Istanbul Der Chefredakteur der kritischen türkischen Zeitung „Cumhuriyet“, Can Dündar, und der Hauptstadt-Büroleiter der Zeitung, Erdem Gül, stehen seit Freitag unter anderem wegen Spionage und Unterstützung einer terroristischen Vereinigung vor Gericht. Ihnen droht lebenslange Haft. Der Prozess in Istanbul begann unter großem öffentlichen Interesse – mittlerweile wird er unter Ausschluss der Öffentlichkeit fortgeführt. Das habe das Gericht in Istanbul am ersten Verhandlungstag am Freitag entschieden, berichteten Prozessbeobachter. Der Geschäftsführer von Reporter Ohne Grenzen, Christian Mihr, nannte die Entscheidung auf Twitter „feige und unwürdig“.

Hintergrund der Anklage ist ein Bericht der „Cumhuriyet“ über angebliche Waffenlieferungen der Türkei an Extremisten in Syrien aus dem vergangenen Jahr. Staatspräsident Recep Tayyip Erdogan hatte Anzeige gegen Dündar und Gül gestellt. Nach Angaben der Nachrichtenagentur DHA wurden der Präsident und der türkische Geheimdienst MIT als Nebenkläger zugelassen.

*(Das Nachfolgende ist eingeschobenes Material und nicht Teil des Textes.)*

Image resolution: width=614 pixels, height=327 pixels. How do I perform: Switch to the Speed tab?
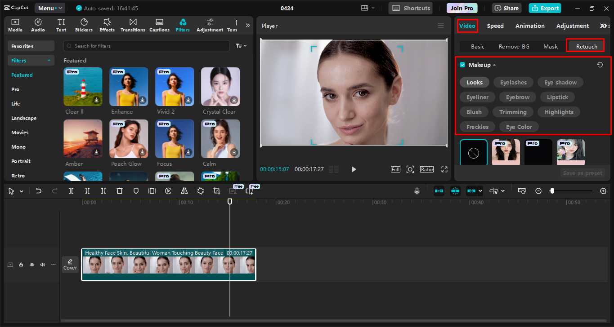click(495, 26)
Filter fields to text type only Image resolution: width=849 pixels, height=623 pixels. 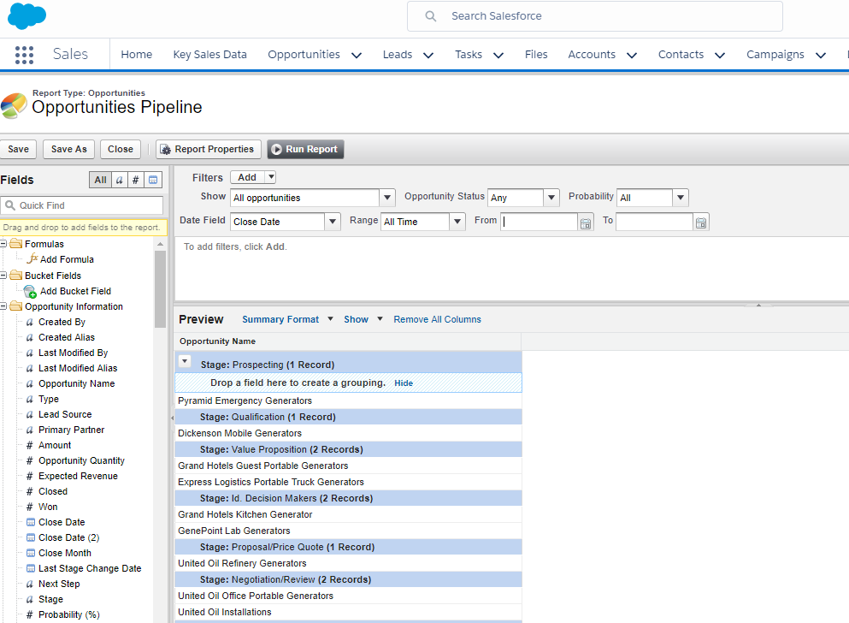coord(119,180)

Die Türkei-Expertin der Menschenrechtsorganisation Human Rights Watch, Emma Sinclair-Webb, kritisierte das Verfahren. Über Waffenlieferungen zu berichten, sei eine Angelegenheit des „öffentlichen Interesses“, hieß es in einer am Freitag verbreiteten Erklärung. Reporter ohne Grenzen (ROG) hatte die türkische Justiz vor Prozessbeginn dazu aufgefordert, das Verfahren gegen Dündar und Gül sofort einzustellen. „Dass es überhaupt zu diesem Prozess kommen konnte, ist ein Skandal“, sagte ROG-Geschäftsführer Christian Mihr.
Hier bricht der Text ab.